Gas prices for consumers must be “the result of fair competition, and once Nord Stream 2 is operational, it’s likely that gas prices will increase and there’s risk of interruption of supplies.”
Gazprom said it will appeal because it “did not violate the antitrust regulations of the Republic of Poland.” That would push any fine back until a court ruled on it, which according to Uniper may take five years. Gazprom views the size of the fine as an indication that Poland “wants by any means to undermine implementation of Nord Stream 2 project.”
“The decision by the Polish regulator seems to be aimed at creating some toxicity around Nord Stream 2 rather than blocking the project,” said Igor Yushkov, an analyst at the National Energy Security Fund and an expert at Financial University in Moscow.
German Chancellor Angela Merkel has come under increasing pressure to ditch the Nord Stream 2 pipeline, with members of her own party have questioned the project. Cancellation would mean unwinding years of government strategy to turn Germany into a lucrative gas hub. It would also unravel the plans of corporate giants like BASF SE, for which supplies from the link are crucial.
Poland, a staunch U.S. ally in eastern Europe, has welcomed U.S. sanctions against Gazprom. Polish government officials discussed the pipeline when U.S. Secretary of State Mike Pompeo visited Warsaw in August.
The move is bound to put another wedge between the EU and Poland, which is already in an unprecedented standoff with the bloc. Poland’s judiciary overhaul has triggered censure from the EU and probes into whether the country of 38 million is adhering to the bloc’s democratic standards.

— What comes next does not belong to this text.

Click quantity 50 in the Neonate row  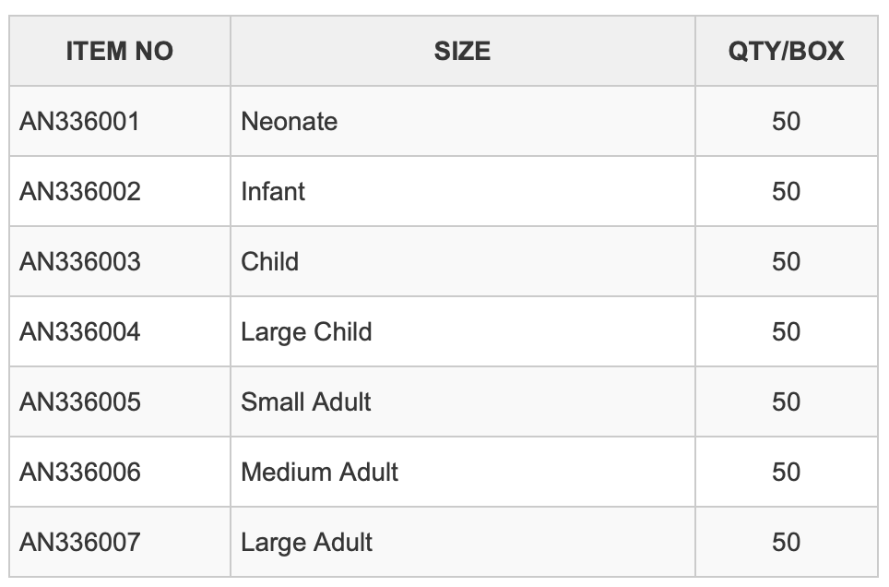coord(787,122)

EU regulators have sought to keep competition authorities and courts free of political influence. The EU has repeatedly accused Poland of undermining judicial independence.
“This decision seems simply an act of vengeance which reflects Poland’s long-standing opposition to Nord Stream 2,” said Katja Yafimava, senior research fellow at The Oxford Institute for Energy Studies. “I expect this decision to be duly appealed. If the Polish court were to reject the appeal. It is inconceivable for CJEU to reject the appeal and to uphold the Polish decision which has no legal legs to stand on.”
While Gazprom owns the Baltic Sea pipeline project, half of its 9.5 billion-euro ($11.2 billion) cost is being financed by Engie, Royal Dutch Shell Plc, Germany’s Uniper SE, Wintershall AG and Austria’s OMV AG.
The Russian company’s partners in the gas pipeline were also fined 234 million zloty by UOKiK.